Die Worte, die die Basler Baudirektorin Esther Keller wählt, sind unmissverständlich: «Das ist inakzeptabel und muss auf politischem Weg korrigiert werden.»
Keller kritisiert, dass der geplante Bahnausbau «Herzstück» im Bericht «Verkehr '45» keine Priorität geniesst. Diesen hat der Bundesrat am Donnerstag vorgestellt. Er stellt die Weichen für den Ausbau von Strassen und Schienen.
Im Bericht des ETH-Professors Ulrich Weidmann wird das «Herzstück» aber nicht in den Planungshorizont 2025 bis 2045 aufgenommen, sondern auf danach verschoben. «Die Umsetzung der Gesamtmassnahmen wird sich bis weit in die zweite Jahrtausendhälfte erstrecken», heisst es darin. Und das passt weder den Regierungen der beiden Basel noch der Wirtschaft.
«Wir müssen laut sein», so Keller an der kurzfristig einberufenen Medienkonferenz von Basel-Stadt und Basel-Landschaft.
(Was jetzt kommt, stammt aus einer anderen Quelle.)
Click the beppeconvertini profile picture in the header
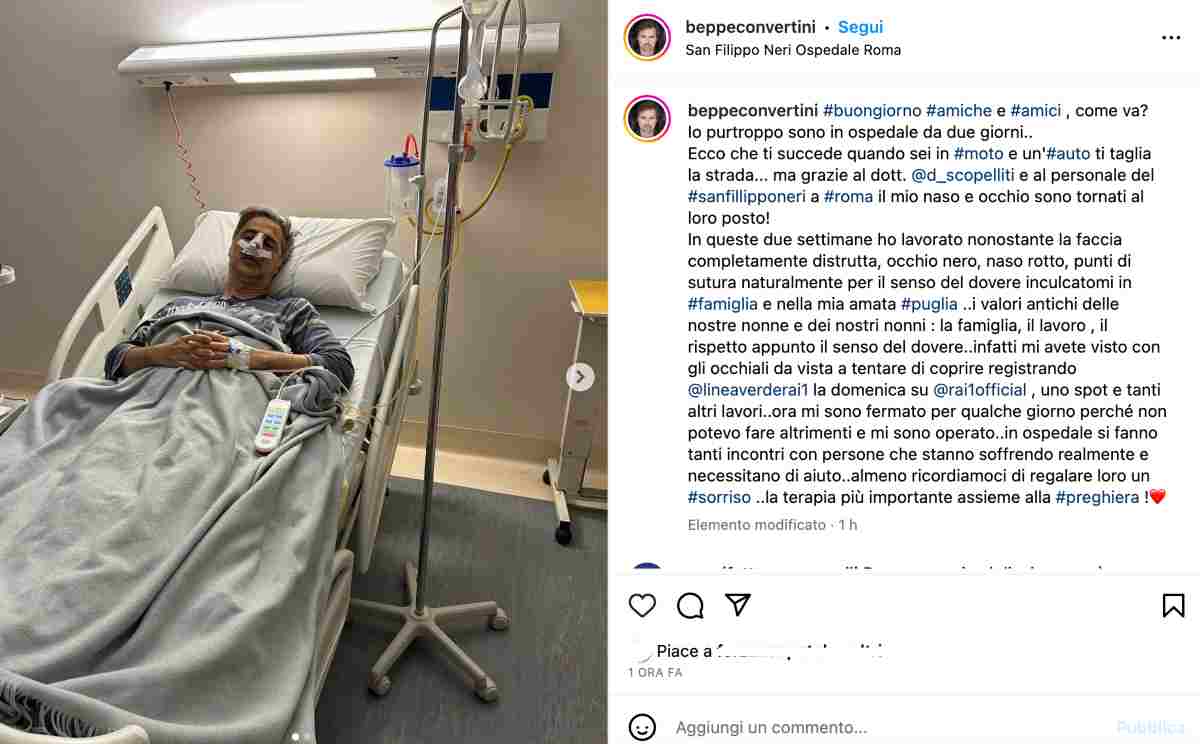[x=647, y=38]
Ihr Baselbieter Pendant Isaac Reber fügt an, dass Basel das Eingangstor zur Nord-Süd-Achse und eine wichtige, grenzüberschreitende Wirtschaftsregion sei. «Sogar in der Studie steht, dass wir den Bahnausbau brauchen», so Reber. «Auch darum ist es nicht nachvollziehbar, dass man uns vertröstet.»
Flaschenhals Basel werde unterschätzt
Die Region wolle in Bundesbern lobbyieren – mit regionalen, nationalen und internationalen Argumenten. «Wir wollen endlich eine richtige S-Bahn, wie das Zürich schon seit Jahren hat», sagt Keller. Zudem müsse man in Bern die Bedeutung des Bahnknotens Basel klarmachen: Ein Drittel aller Güter käme via Basel in die Schweiz oder verliesse sie auf diesem Weg. Bleibe Basel ein Flaschenhals, sei das ein nationales und sogar internationales Problem.
Die Nordwestschweiz sei schon beim letzten Ausbauschritt vertröstet worden, so Reber. Damals habe es aber geheissen, beim nächsten Mal sei der Bahnknoten Basel dran. Und dafür müsse man nun kämpfen.
Basel habe «immer mehr Züge über die vorhandenen Schienen gejagt». Jetzt sei die Grenze erreicht und ein Ausbau zwingend nötig.
Ohne «Herzstück» kein S-Bahn-Ausbau
Am Tag nach der Publikation der Studie sagte Studienautor Ulrich Weidmann im «Tagesgespräch» von Radio SRF, dass das «Herzstück» derzeit technisch nicht realisierbar sei: «In unserer Logik hätte es so gar nicht Priorität eins bekommen können.» Ohne das Herzstück sei es «nicht möglich, die S-Bahn weiter auszubauen, die bei Weitem nicht den Stand hat wie in anderen Agglomerationen», so Weidmann.
In seinem Bericht hatte Weidmann ein bereits abgelehntes Strassenprojekt in der Nordwestschweiz wieder aufs Tapet geholt: den Rheintunnel. Er war Teil des abgelehnten Ausbaus der Nationalstrassen. Allerdings soll auch das Autobahnprojekt nicht sofort an die Hand genommen werden. In der Studie heisst es, der Rheintunnel werde «finanziell bedingt auf nach 2045 verschoben, ist dann aber dringlich».
Keller und Reber hatten sich hinter den Rheintunnel gestellt. Als Bundesrat Albert Rösti vergangene Woche den Verkehrsbericht von Weidmann vorstellte, waren beide in den Ferien. Dennoch reagierten sie – allerdings spielte die Wiederauferstehung des Rheintunnels dabei keine grosse Rolle. Die Rückstufung des «Herzstücks» kritisierten sie hingegen bereits vergangene Woche stark.